Written problem | Please show each line in the rows below that contains the word "left", copying every such line in full.

Excerpted data |
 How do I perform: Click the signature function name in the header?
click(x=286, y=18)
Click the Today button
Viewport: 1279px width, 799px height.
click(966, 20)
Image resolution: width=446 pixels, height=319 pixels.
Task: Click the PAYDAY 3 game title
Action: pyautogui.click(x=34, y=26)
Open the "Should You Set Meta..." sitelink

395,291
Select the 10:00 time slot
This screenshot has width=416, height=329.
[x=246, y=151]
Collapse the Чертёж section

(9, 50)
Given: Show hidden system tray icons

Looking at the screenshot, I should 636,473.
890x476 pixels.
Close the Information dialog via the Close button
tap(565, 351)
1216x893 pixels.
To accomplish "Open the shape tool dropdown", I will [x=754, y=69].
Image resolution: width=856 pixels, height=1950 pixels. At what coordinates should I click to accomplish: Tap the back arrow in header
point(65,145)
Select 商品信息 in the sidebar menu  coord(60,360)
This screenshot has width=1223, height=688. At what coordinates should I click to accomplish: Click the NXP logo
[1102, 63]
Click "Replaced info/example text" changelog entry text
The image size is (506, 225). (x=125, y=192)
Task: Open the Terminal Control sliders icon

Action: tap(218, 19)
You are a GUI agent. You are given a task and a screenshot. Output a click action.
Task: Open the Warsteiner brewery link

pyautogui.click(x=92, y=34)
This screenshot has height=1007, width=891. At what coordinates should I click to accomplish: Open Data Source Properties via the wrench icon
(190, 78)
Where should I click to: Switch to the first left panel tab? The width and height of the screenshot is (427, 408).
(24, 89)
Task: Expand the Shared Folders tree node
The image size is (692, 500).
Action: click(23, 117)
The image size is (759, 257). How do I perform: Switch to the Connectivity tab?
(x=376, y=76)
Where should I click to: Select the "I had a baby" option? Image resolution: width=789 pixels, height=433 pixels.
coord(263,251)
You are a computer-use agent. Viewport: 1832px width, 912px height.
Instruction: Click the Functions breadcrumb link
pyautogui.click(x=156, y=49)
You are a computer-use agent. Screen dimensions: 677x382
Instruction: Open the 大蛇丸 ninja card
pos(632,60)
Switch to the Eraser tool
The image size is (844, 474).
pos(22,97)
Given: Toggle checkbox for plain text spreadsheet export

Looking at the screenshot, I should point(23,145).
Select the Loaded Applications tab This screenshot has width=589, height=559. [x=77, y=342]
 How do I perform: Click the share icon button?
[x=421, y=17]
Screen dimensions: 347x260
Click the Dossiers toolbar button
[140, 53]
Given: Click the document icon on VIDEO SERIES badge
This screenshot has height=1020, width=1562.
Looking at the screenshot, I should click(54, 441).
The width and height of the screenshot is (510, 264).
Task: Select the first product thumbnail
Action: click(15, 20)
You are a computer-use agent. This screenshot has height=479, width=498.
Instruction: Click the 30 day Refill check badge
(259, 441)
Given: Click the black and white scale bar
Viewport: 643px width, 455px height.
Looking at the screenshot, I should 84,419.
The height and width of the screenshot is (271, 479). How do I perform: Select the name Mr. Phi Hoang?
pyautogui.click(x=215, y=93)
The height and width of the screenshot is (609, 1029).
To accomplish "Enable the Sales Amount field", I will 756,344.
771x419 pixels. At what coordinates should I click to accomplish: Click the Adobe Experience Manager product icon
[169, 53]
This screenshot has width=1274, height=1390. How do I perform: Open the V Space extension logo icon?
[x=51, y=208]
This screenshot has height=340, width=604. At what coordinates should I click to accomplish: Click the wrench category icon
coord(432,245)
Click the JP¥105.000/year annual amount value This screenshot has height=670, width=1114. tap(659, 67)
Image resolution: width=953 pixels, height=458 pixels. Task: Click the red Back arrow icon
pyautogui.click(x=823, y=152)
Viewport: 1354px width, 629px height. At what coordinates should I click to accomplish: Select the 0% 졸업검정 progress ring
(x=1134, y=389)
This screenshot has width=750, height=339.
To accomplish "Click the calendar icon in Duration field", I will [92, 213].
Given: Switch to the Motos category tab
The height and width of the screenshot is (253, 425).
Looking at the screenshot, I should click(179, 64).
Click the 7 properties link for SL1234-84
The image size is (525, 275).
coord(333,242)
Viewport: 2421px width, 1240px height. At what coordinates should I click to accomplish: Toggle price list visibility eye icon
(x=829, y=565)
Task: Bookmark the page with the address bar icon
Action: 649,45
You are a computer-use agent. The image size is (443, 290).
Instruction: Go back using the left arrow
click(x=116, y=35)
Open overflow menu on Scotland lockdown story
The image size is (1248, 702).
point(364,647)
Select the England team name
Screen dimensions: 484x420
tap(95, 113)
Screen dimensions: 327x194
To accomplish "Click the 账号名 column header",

In response |
Where should I click to: Switch to the first left panel tab? The width and height of the screenshot is (427, 408).
Instruction: Go back using the left arrow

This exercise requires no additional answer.